Cela dura bien vingt minutes, et puis tout se mit en marche : les voitures de blessés devant ; les autres prisonniers derrière, deux à deux, entre nous.

J’en ai vu depuis de ces convois, oui, j’en ai vu, mon Dieu ! et même de plus grands, des trente et quarante charrettes à la file. Mais celui-ci c’était le premier, il me fit une horreur en quelque sorte éternelle ; il faut être couché sous terre, pour oublier des spectacles si terribles. Plus tard, c’étaient des blessés qu’on conduisait aux ambulances, le soir de nos grandes batailles, ou des aristocrates qu’on menait à la guillotine ; cette fois c’étaient des gens du peuple et des soldats qu’on menait à la potence ; car, non content d’avoir exterminé trois mille pauvres misérables, dont, quatre cents femmes et enfants, ce même jour Bouillé fit pendre vingt-huit soldats de Château-Vieux, condamnés par jugement du conseil de guerre ; un fut roué vif, malgré l’abolition des tortures décrétée par l’Assemblée nationale, et quarante et un furent envoyés aux galères du roi. Nous étions encore en route pour retourner à Phalsbourg, que la nouvelle de ces abominations se répandait déjà partout.

On a bien crié contre les massacres de septembre et les convois de 93, et l’on a eu raison : c’était contre nature. Mais les nobles avaient commencé. C’est un grand malheur ! Quand on demande de la pitié pour les siens et pour soi-même, il faudrait d’abord en avoir eu pour les autres et ne pas avoir été cruels dans la victoire.

Enfin la ligne des prisonniers s’avançait entre nos deux files de baïonnettes.
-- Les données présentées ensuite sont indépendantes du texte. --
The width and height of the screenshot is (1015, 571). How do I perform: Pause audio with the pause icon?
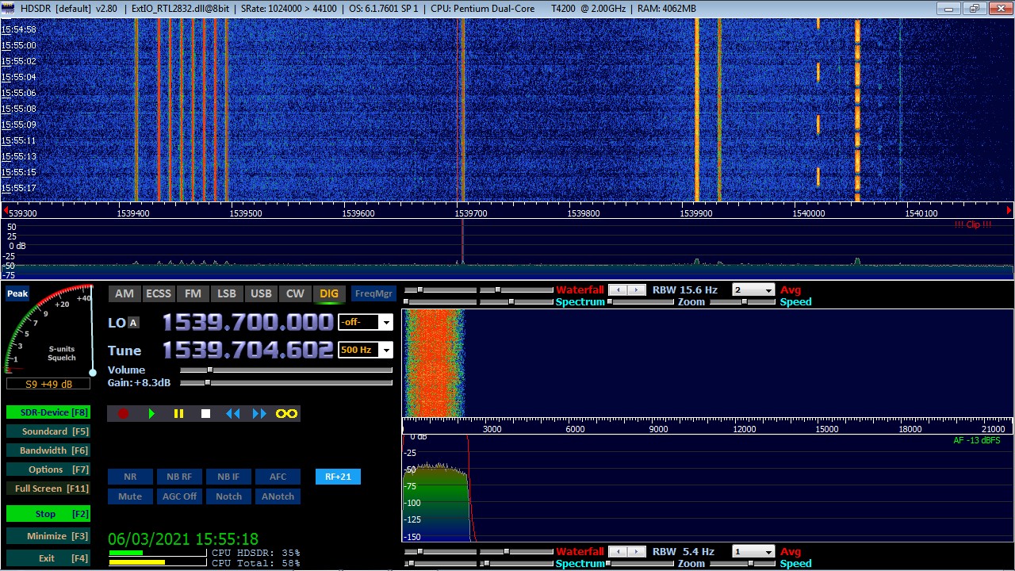(x=178, y=412)
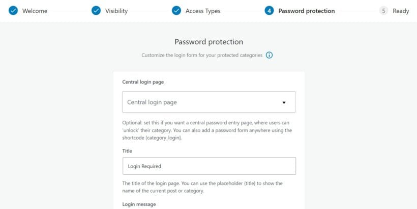
Task: Click the Title field label
Action: pyautogui.click(x=127, y=151)
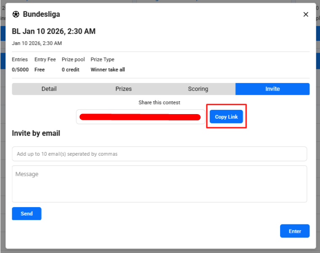320x253 pixels.
Task: Click the soccer ball icon beside Bundesliga
Action: click(16, 14)
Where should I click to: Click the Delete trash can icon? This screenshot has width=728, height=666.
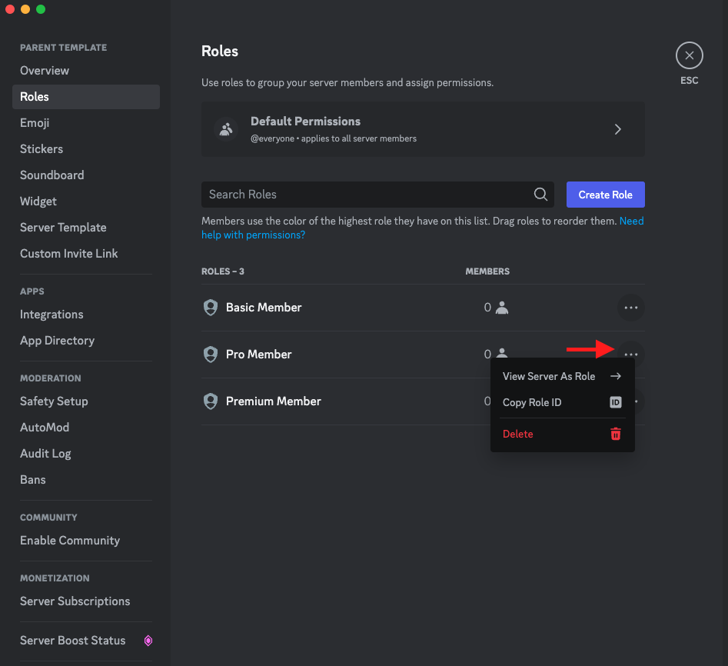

Nous marchions au milieu d’un grand silence, car toutes les maisons étaient fermées comme des prisons, excepté celles qu’on avait pillées, et dont les portes et les volets pendaient dehors en morceaux. Maître Jean nous commandait ; deux ou trois fois en passant il me regarda, et je vis dans ses yeux quelle horreur et quelle pitié il avait ; mais quoi faire ? Bouillé était le maître, il fallait obéir.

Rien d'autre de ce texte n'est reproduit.